Herb Strentz: Of Pots and Kettles, the Press and Politicians
Posted at 6:00 pm, September 7th, 2008A staple of so-called “gotcha” journalism — in which news reporters seem to celebrate the missteps of politicians — is the gaffe, the wrong words spoken at the wrong time, the off-base comment, the politically insensitive offhand remark.
So it is that talkative people like Sen. Joe Biden are called gaffe-prone by the news media, and other candidates may be kept under wraps by campaign managers. Witness the decision that Republican vice presidential candidate Gov. Sarah Palin of Alaska has avoided unchoreographed interviews with the press until now. [Her first network interview is scheduled this week, with Charles Gibson of ABC.]

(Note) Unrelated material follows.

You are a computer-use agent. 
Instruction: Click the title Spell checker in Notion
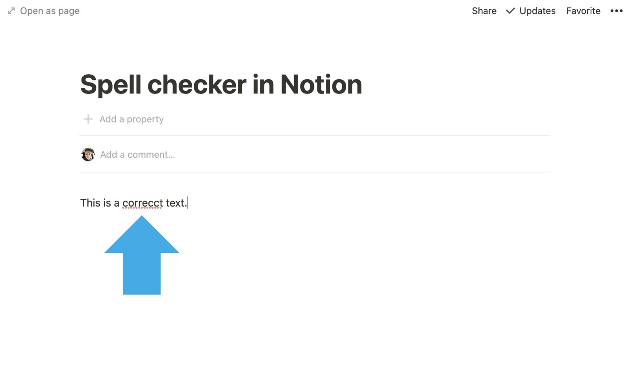pos(221,84)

I was reflecting on the way journalists make sport of politicians as I leafed through the Des Moines Register. On page 6A of Saturday’s paper was a 27-inch jump of a story keyed back to page 1A. Only there was no such story on the first page or anywhere else in the paper.
The gaffe-prone were on my mind as I read a Sunday column about a ballpark memorial service for an 84-year-old fellow. The columnist wrote that the deceased had attended 10,500 baseball games of the Iowa Cubs and Iowa Oaks, minor league franchises of the Chicago Cubs and other big-league teams in Des Moines over the past 40 years. Never mind that the total of home games in those years was less than 3,000 or that to attend 10,500 of anything you’d have to do so 150 times a year for 70 years.
The gaffes of other public figures came to mind as I watched a television news obituary on a university colleague, a great guy named Dean Wright; the text on the TV news story identified him as “Dean Davis.”
The tendency of politicians to speak unintelligibly came to mind as I read this lead on a high school football story: “Marion offensive lineman Drew Clark swings his 280-pound body across the field in a gravity-bending arc.” I defy you to make sense of that. And a friend pointed out that when the local paper changed page design the editor in chief assured readers, “Our copy editors will write the main and secondary headlines even more intentionally…”
So here’s the deal: How about if those covering the presidential campaigns began to pay less attention to political gaffes, focused on political issues and tried to get their own house in order. That is unlikely, of course, given the way newspapers continue to lay off and buy out staff, and there are fewer and fewer copy editors and other gatekeepers to make sense of news stories before they are foisted off on readers.
The recourse is to keep one’s own list of press gaffes to provide some context for news coverage of gaffe-prone politicians and the pot calling the kettle black. Finding such errors is as easy as shoeing fish in a bar roll.